Tooth Brushing

Brushing & Flossing Instructions

Children’s hands and mouths are different than adults. They need to use toothbrushes designed for children. Both adults and children should use brushes with soft, rounded bristles for gentle cleaning. Change to a new brush about every three months.

Wipe infants teeth gently with a moist, soft cloth or gauze square xyli-wipes are good. As babies grow, use a child’s toothbrush with a small, pea-sized dab of toothpaste if not spitting out toothpaste, use fluoride free toothpaste until they are spitting out consistently. By age two or three begin to teach your child to brush. You will still need to brush where they miss. Dentists and hygienists often advise children to use a gentle, short, back and forth motion to remove plaque. When children are older, they can switch to this method.
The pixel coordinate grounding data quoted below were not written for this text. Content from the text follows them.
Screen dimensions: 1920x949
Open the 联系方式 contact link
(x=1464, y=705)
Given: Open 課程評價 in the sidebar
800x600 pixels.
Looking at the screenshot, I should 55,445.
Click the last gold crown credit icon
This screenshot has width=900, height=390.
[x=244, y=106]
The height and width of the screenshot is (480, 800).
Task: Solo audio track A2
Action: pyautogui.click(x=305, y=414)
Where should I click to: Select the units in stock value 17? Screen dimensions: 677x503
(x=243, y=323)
Tooth Brushing Instructions

Hold the brush at a 45 degrees angle towards teeth and gums. Move brush back and forth with short strokes, about a half tooth wide.
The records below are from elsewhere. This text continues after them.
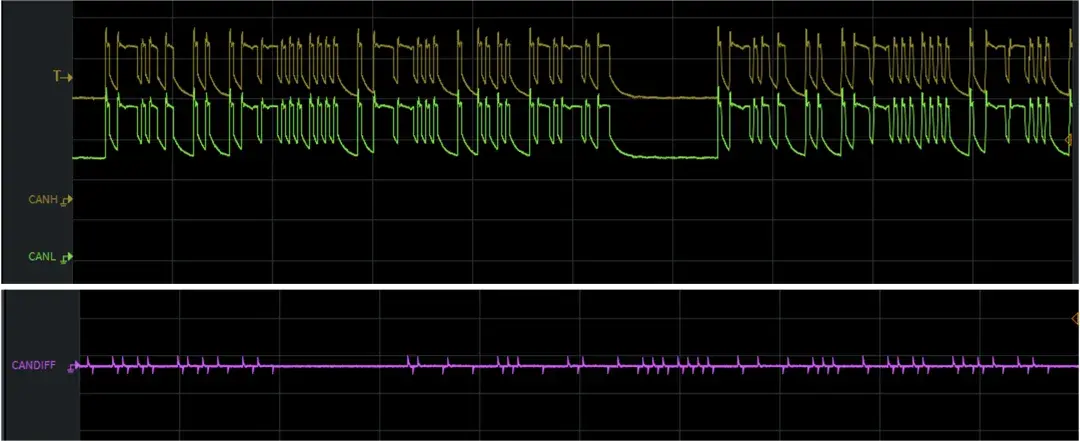Select the CANH channel label
This screenshot has height=441, width=1080.
[43, 201]

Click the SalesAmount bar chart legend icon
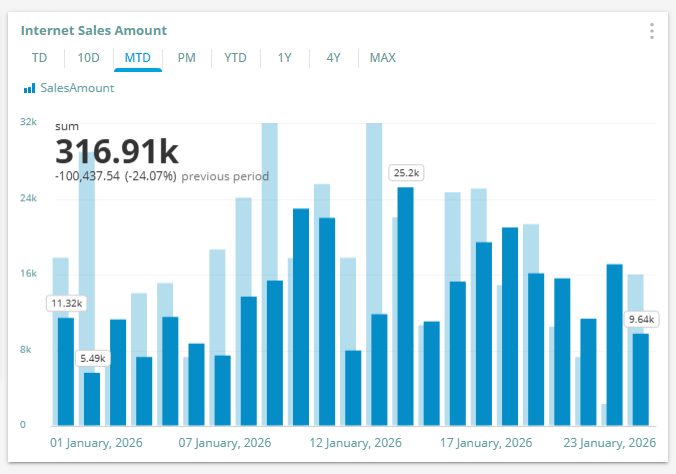click(29, 88)
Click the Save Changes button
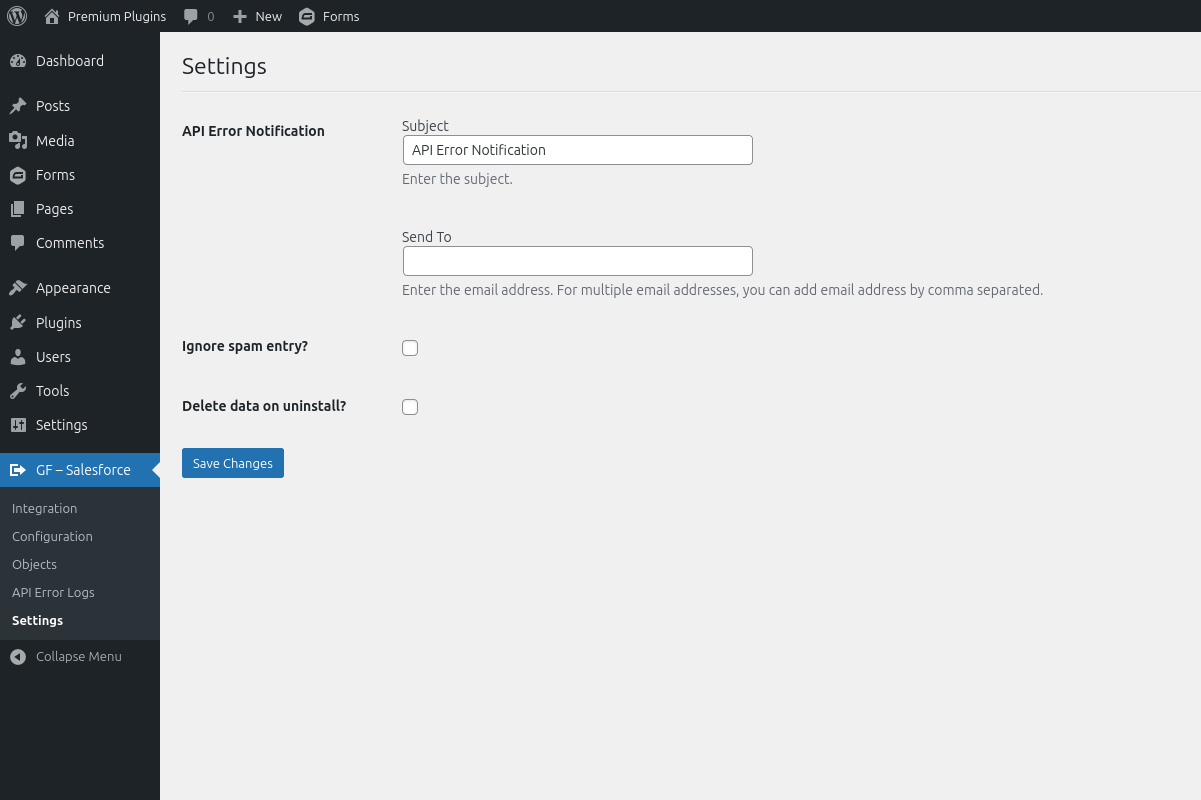This screenshot has height=800, width=1201. coord(232,463)
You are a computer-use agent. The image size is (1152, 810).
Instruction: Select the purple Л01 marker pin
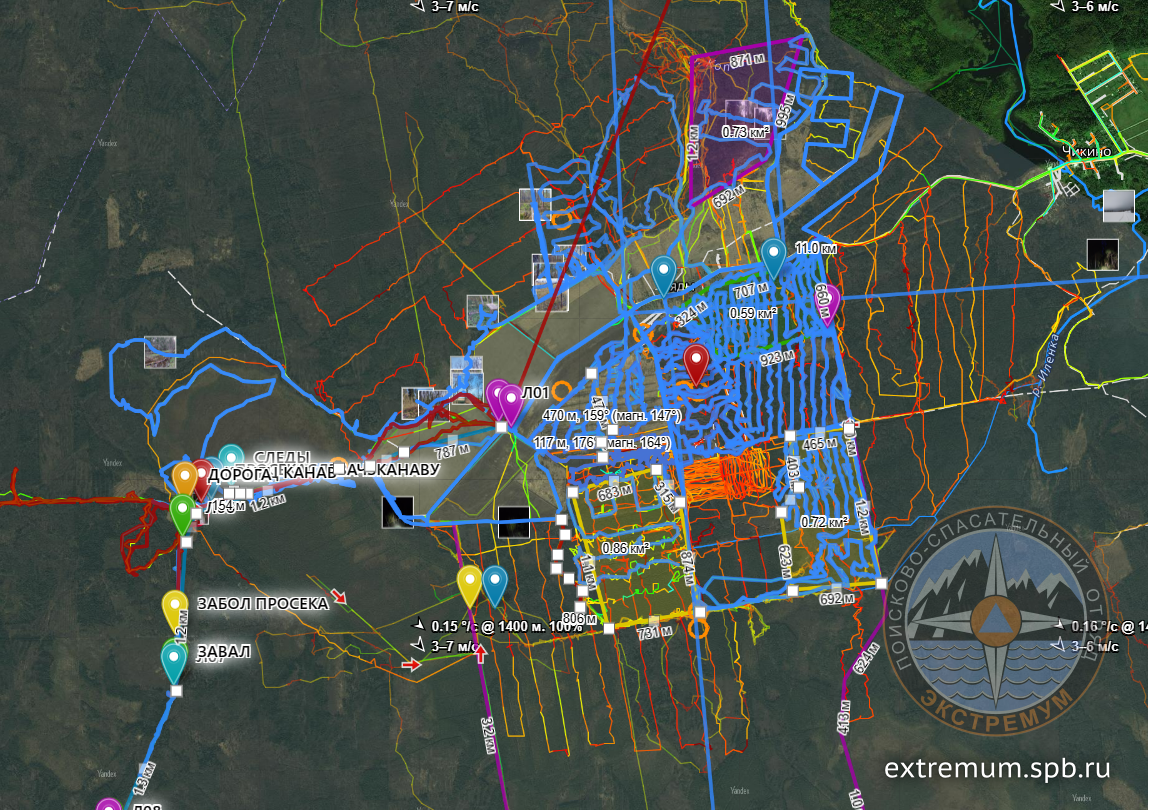tap(510, 403)
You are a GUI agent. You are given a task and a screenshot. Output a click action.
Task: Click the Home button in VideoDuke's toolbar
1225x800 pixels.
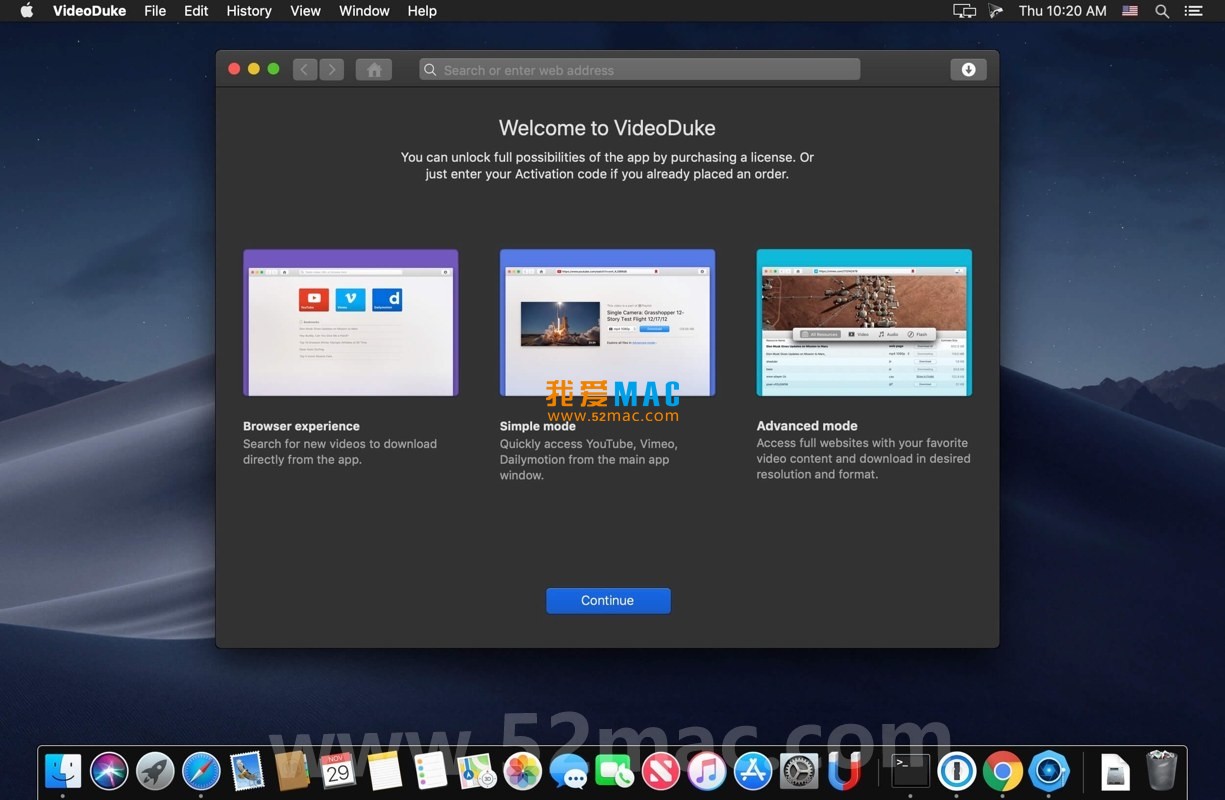[373, 69]
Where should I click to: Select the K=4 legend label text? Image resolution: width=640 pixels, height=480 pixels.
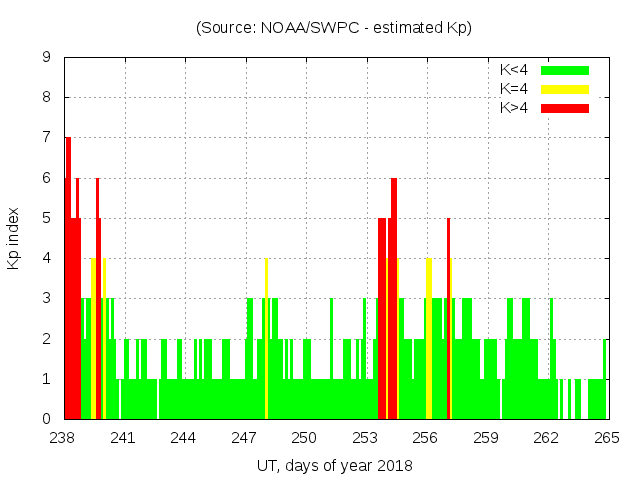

  • Brush the inside and outside surfaces of each tooth, top and bottom.
  • Hold the brush flat on top of the teeth and brush the chewing surfaces.
  • Gently brush the tongue to remove debris.
  • Floss between teeth daily.

When To Begin Brushing

Once your child’s teeth begin erupting, you can begin cleaning them by wiping them with a moist washcloth. As your child gets more teeth, you can begin to use a soft child’s toothbrush. You should use just a pea-sized amount of toothpaste (such as Baby OraGel) until your child is able to spit it out. Too much fluoride, or higher than optimal amounts, can have effects on permanent teeth by causing mottling or brown staining (hypocalcified areas) on permanent teeth.
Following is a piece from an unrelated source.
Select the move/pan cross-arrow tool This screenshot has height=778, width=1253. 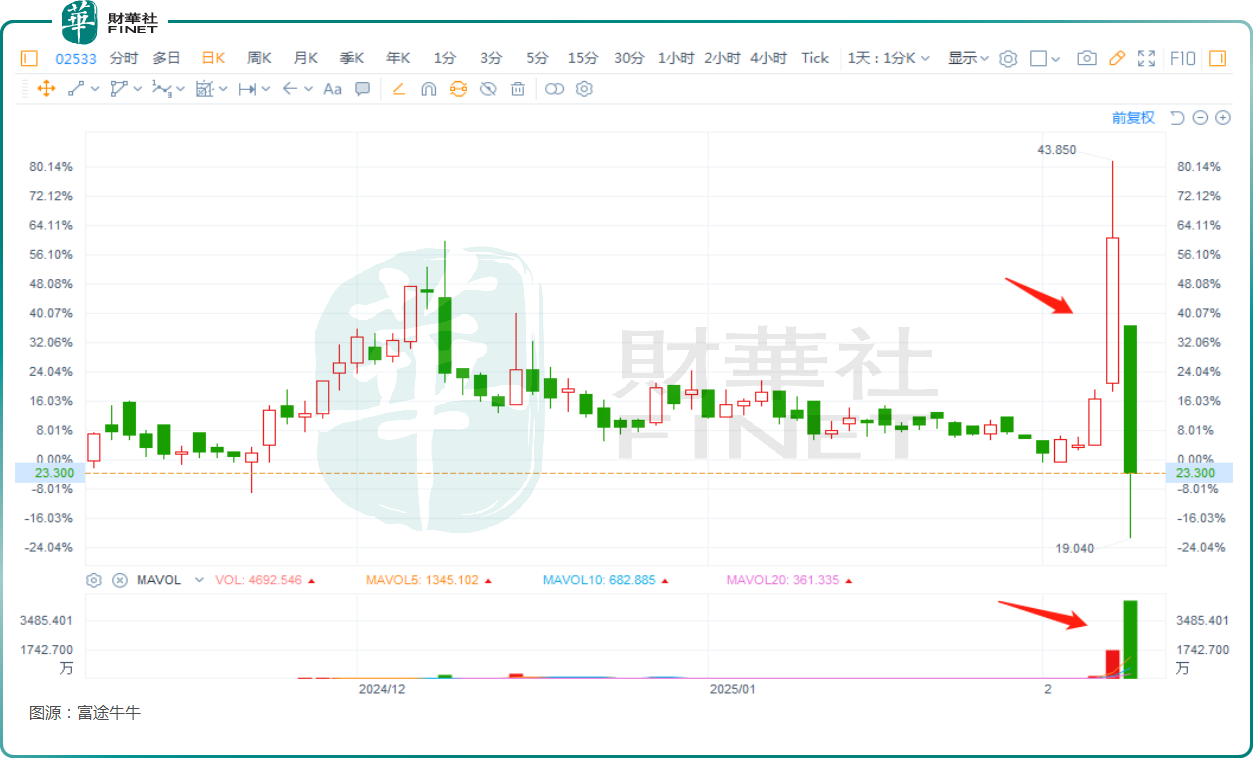click(46, 89)
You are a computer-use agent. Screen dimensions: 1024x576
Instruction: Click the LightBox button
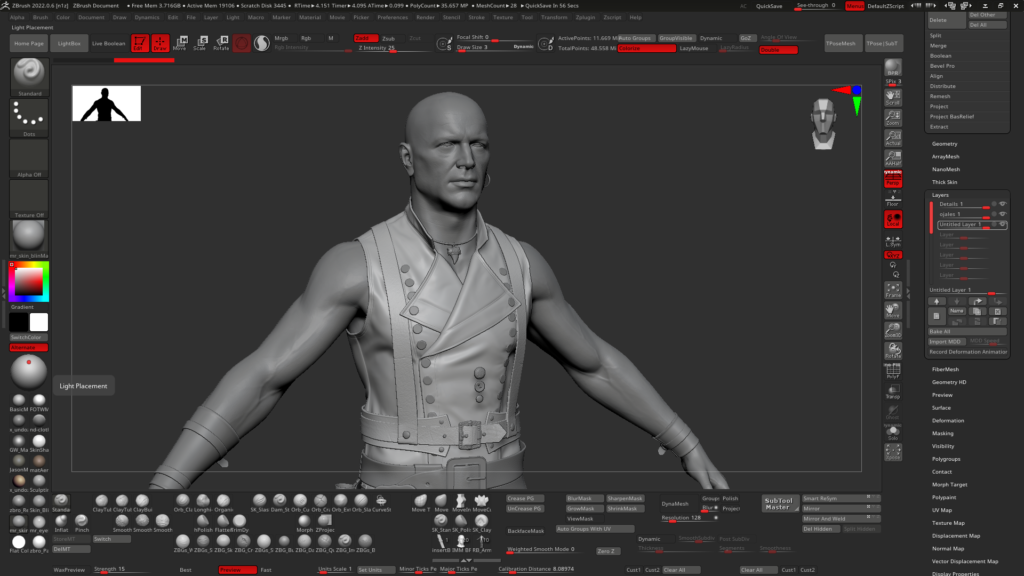(68, 44)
For most toddlers, getting them to brush their teeth can be quite a challenge. Some suggestions for making tooth brushing less of a battle can include:

  • Start at a very early age by wiping the gums and tongue in infants then brushing with fluoride-free toothpaste for toddlers. Make toothbrushing and flossing a tradition or family activity that’s done
    every day.
  • Pick out age appropriate brushes. Be careful of spin brushes or electric brushes for toddlers. These may not be appropriate in size or motor skill for your toddler. If electric type toothbrushes are considered, view the Sonicare for kids toothbrush at www.sonicare.com.
  • Tell your young child that you will brush first then they can follow or help out. Proper and thorough tooth brushing is a fine motor skill that is not fully realized until your child is around 9-10 years old. Even at this age, there are many places that are missed. Thorough and consistent brushing and flossing is paramount to preventing cavities.
  • Positioning young children in the laying down position will aid in viewing all the teeth for thorough cleansing as well as prepare the child for a laying down position in the dental chair. What is properly practiced at home makes for a more enjoyable first experience at the dental office.
  • Read some books to preschool children about going to the dentist. The Bernstein Bears, Dora the Explorer, Charlie Brown, and other books are available.
  • Be consistent. This will not always be easy. However, making it a priority to fight cavities will benefit your child for a lifetime.

To help your child understand the importance of brushing, it can be sometimes fun and helpful to let them eat or drink something that will stain their teeth temporarily and then brush them clean.

It can also be a good idea to create a “tooth brushing routine”. And stick to the same routine each day.